▼
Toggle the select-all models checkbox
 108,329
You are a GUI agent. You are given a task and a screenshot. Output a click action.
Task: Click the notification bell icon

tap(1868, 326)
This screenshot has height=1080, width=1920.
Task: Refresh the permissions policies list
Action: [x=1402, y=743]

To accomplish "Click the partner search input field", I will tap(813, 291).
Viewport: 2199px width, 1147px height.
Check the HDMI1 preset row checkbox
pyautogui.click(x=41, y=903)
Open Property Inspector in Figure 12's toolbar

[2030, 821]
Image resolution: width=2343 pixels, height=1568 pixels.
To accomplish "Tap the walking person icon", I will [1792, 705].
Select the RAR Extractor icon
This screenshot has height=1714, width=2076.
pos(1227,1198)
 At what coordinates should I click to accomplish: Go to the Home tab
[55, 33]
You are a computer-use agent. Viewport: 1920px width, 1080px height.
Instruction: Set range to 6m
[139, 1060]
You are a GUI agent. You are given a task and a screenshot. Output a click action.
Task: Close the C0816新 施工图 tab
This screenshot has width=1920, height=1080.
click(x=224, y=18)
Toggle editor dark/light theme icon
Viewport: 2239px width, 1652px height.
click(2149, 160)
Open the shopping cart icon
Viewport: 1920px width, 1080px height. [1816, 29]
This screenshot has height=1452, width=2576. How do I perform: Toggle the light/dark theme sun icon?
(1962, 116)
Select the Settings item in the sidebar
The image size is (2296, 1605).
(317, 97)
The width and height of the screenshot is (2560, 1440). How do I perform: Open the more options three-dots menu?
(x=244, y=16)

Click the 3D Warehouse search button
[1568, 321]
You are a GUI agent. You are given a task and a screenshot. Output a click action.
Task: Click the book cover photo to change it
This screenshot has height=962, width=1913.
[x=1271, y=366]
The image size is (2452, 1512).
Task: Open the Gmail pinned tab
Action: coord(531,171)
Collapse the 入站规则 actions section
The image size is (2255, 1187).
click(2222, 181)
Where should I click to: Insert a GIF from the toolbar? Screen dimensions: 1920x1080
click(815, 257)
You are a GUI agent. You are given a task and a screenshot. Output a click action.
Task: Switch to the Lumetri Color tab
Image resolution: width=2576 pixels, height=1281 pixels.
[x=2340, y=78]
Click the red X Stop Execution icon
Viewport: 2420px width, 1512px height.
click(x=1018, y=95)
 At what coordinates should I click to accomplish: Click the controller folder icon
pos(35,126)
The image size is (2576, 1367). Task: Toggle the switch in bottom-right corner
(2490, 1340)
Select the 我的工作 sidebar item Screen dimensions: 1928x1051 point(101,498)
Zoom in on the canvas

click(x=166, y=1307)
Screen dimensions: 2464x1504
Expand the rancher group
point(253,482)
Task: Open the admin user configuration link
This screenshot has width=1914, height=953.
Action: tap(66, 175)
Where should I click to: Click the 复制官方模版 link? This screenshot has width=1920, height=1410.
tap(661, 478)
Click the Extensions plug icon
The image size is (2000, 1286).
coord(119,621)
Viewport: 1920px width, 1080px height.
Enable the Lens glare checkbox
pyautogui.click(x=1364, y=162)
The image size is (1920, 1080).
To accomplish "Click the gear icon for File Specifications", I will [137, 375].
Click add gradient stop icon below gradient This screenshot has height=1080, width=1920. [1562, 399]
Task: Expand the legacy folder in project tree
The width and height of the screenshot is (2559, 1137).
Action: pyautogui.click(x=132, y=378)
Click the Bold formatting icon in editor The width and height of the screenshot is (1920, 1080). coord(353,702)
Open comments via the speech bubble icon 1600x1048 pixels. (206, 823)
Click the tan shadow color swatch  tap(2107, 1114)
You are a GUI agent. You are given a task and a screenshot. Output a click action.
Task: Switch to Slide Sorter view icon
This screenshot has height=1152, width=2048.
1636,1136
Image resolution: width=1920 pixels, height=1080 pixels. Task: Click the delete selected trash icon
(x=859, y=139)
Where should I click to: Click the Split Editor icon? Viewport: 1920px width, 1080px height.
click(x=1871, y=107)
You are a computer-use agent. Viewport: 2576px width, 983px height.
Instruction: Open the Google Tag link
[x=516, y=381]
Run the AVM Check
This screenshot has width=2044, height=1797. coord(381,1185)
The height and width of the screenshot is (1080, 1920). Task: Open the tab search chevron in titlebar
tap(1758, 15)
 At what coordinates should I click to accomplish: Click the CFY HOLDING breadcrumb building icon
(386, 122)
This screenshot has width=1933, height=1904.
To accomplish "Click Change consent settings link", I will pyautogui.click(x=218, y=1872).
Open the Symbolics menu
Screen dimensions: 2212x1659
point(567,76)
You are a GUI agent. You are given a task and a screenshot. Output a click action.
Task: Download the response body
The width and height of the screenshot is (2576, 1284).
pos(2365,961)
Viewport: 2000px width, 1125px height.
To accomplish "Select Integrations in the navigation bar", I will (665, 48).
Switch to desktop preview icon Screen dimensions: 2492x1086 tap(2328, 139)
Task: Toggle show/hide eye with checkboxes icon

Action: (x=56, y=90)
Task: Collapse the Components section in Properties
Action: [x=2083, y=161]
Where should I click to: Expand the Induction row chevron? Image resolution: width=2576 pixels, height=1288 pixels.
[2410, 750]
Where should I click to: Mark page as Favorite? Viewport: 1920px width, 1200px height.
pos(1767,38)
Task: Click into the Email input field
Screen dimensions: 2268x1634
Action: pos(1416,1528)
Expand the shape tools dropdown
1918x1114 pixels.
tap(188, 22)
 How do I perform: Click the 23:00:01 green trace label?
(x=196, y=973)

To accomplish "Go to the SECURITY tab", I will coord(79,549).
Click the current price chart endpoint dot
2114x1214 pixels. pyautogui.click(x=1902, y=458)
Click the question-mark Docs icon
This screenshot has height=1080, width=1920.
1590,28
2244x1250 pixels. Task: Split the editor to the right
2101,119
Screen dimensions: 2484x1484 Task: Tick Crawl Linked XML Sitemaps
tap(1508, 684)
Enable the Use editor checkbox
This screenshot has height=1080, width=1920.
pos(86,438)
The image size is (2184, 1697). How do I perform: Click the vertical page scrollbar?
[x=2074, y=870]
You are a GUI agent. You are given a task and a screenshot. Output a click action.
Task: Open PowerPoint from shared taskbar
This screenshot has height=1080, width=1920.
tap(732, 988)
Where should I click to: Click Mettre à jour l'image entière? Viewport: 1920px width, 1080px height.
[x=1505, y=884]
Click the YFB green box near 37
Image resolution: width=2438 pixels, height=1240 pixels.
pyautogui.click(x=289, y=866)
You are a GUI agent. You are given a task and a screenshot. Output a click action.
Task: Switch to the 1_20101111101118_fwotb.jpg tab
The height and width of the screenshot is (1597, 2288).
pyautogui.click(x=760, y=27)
▲
**Directions for this task:**
For the lines above, output exactly those from the line containing "The image size is (2576, 1367)." through the line containing "The image size is (1920, 1080).", and skip the others.

**Output below:**
The image size is (2576, 1367). Task: Toggle the switch in bottom-right corner
(2490, 1340)
Select the 我的工作 sidebar item Screen dimensions: 1928x1051 point(101,498)
Zoom in on the canvas

click(x=166, y=1307)
Screen dimensions: 2464x1504
Expand the rancher group
point(253,482)
Task: Open the admin user configuration link
This screenshot has width=1914, height=953.
Action: tap(66, 175)
Where should I click to: Click the 复制官方模版 link? This screenshot has width=1920, height=1410.
tap(661, 478)
Click the Extensions plug icon
The image size is (2000, 1286).
coord(119,621)
Viewport: 1920px width, 1080px height.
Enable the Lens glare checkbox
pyautogui.click(x=1364, y=162)
The image size is (1920, 1080).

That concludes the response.